▶ Source extract:

◆ ◆ ◆ ◆

MPs voted to retain the parliamentary prayer at the start of each House sitting day. Seventy-four members or 84 percent of respondents agreed in the survey that a prayer should continue to be recited at the beginning of each sitting.
Fifty-five members or 63 percent of respondents who thought a prayer should continue to be recited, considered that the wording of the current prayer should not be reconsidered.
The Standing Orders Committee said the survey showed the prayer was a tradition that Members generally wished to retain in its current form.
However, the Committee said it was important to recognise that some members of the House did not agree with that position or identify with the prayer.
The Speaker’s suggestion that she conduct a survey to determine if there was a mood among Members favouring a change had been made while the Committee was considering the petition from Hochberg and nine others, which had gathered a bit of dust by then because it was presented on 3 December, 2003.
The petition asked that the House continue to open its sittings with a prayer, but with amended wording.
The effect of the proposed wording would have been that the prayer would no longer be specifically Christian in nature.

◆ ◆ ◆ ◆

▶ Input data:
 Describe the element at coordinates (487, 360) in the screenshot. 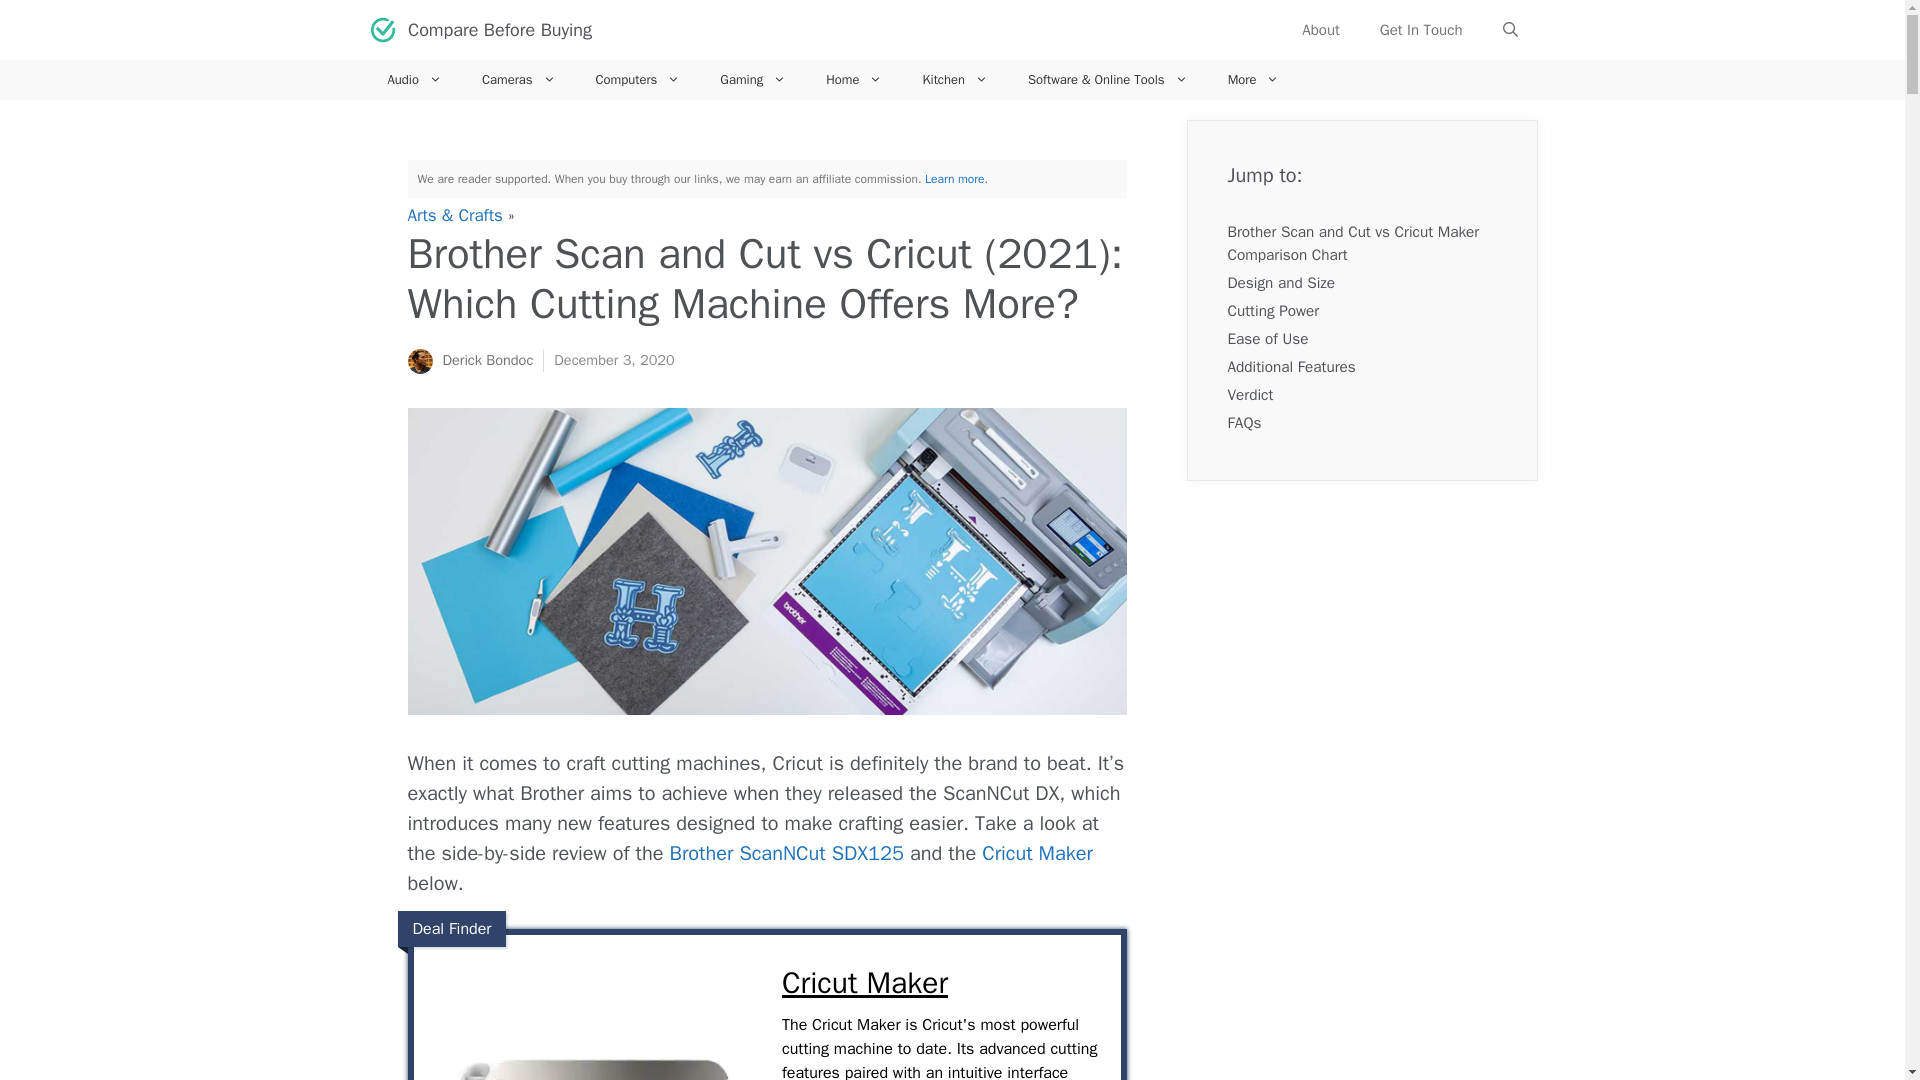

I see `View all posts by Derick Bondoc` at that location.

◆ ◆ ◆ ◆

▶ What to work on:
Rewrite the passage on the parliamentary prayer, starting at "MPs voted to" and ending at "its current form.", replacing "survey" with "poll".

▶ Task result:
MPs voted to retain the parliamentary prayer at the start of each House sitting day. Seventy-four members or 84 percent of respondents agreed in the poll that a prayer should continue to be recited at the beginning of each sitting.
Fifty-five members or 63 percent of respondents who thought a prayer should continue to be recited, considered that the wording of the current prayer should not be reconsidered.
The Standing Orders Committee said the poll showed the prayer was a tradition that Members generally wished to retain in its current form.